START GIVEN INFORMATION

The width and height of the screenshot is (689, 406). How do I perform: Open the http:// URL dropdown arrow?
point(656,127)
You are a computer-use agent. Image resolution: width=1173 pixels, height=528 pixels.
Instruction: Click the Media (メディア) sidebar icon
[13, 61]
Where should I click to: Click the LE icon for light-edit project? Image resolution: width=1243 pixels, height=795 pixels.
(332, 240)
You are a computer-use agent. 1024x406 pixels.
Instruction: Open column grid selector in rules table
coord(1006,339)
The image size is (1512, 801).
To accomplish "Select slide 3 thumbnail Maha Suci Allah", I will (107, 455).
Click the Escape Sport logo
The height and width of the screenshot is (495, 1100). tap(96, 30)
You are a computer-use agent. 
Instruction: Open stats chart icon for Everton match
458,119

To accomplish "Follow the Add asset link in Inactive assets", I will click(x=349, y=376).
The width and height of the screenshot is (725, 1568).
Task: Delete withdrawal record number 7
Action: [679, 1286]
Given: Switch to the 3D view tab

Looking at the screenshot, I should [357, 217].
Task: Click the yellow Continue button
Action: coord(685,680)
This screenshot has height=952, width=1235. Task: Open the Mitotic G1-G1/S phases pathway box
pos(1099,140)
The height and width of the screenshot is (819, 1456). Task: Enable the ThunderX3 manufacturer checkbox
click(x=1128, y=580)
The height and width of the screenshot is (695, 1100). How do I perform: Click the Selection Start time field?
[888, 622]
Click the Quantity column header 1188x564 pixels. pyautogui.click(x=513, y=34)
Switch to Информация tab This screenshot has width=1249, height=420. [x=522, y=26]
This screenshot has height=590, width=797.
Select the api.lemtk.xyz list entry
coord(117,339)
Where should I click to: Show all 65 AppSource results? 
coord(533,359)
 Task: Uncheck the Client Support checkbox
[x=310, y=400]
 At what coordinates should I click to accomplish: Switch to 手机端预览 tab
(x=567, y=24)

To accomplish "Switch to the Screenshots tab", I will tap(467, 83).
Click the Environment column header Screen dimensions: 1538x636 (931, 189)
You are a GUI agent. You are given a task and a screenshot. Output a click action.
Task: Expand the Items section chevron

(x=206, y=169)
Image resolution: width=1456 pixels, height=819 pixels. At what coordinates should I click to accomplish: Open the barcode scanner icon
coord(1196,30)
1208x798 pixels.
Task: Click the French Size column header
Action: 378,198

END GIVEN INFORMATION

# [TASK GOAL]
What you should produce is an exact copy of the records above.

# [RESPONSE BOX]
The width and height of the screenshot is (689, 406). How do I perform: Open the http:// URL dropdown arrow?
point(656,127)
You are a computer-use agent. Image resolution: width=1173 pixels, height=528 pixels.
Instruction: Click the Media (メディア) sidebar icon
[13, 61]
Where should I click to: Click the LE icon for light-edit project? Image resolution: width=1243 pixels, height=795 pixels.
(332, 240)
You are a computer-use agent. 1024x406 pixels.
Instruction: Open column grid selector in rules table
coord(1006,339)
The image size is (1512, 801).
To accomplish "Select slide 3 thumbnail Maha Suci Allah", I will (107, 455).
Click the Escape Sport logo
The height and width of the screenshot is (495, 1100). tap(96, 30)
You are a computer-use agent. 
Instruction: Open stats chart icon for Everton match
458,119

To accomplish "Follow the Add asset link in Inactive assets", I will click(x=349, y=376).
The width and height of the screenshot is (725, 1568).
Task: Delete withdrawal record number 7
Action: [679, 1286]
Given: Switch to the 3D view tab

Looking at the screenshot, I should [357, 217].
Task: Click the yellow Continue button
Action: coord(685,680)
This screenshot has height=952, width=1235. Task: Open the Mitotic G1-G1/S phases pathway box
pos(1099,140)
The height and width of the screenshot is (819, 1456). Task: Enable the ThunderX3 manufacturer checkbox
click(x=1128, y=580)
The height and width of the screenshot is (695, 1100). How do I perform: Click the Selection Start time field?
[888, 622]
Click the Quantity column header 1188x564 pixels. pyautogui.click(x=513, y=34)
Switch to Информация tab This screenshot has width=1249, height=420. [x=522, y=26]
This screenshot has height=590, width=797.
Select the api.lemtk.xyz list entry
coord(117,339)
Where should I click to: Show all 65 AppSource results? 
coord(533,359)
 Task: Uncheck the Client Support checkbox
[x=310, y=400]
 At what coordinates should I click to accomplish: Switch to 手机端预览 tab
(x=567, y=24)

To accomplish "Switch to the Screenshots tab", I will tap(467, 83).
Click the Environment column header Screen dimensions: 1538x636 (931, 189)
You are a GUI agent. You are given a task and a screenshot. Output a click action.
Task: Expand the Items section chevron

(x=206, y=169)
Image resolution: width=1456 pixels, height=819 pixels. At what coordinates should I click to accomplish: Open the barcode scanner icon
coord(1196,30)
1208x798 pixels.
Task: Click the French Size column header
Action: 378,198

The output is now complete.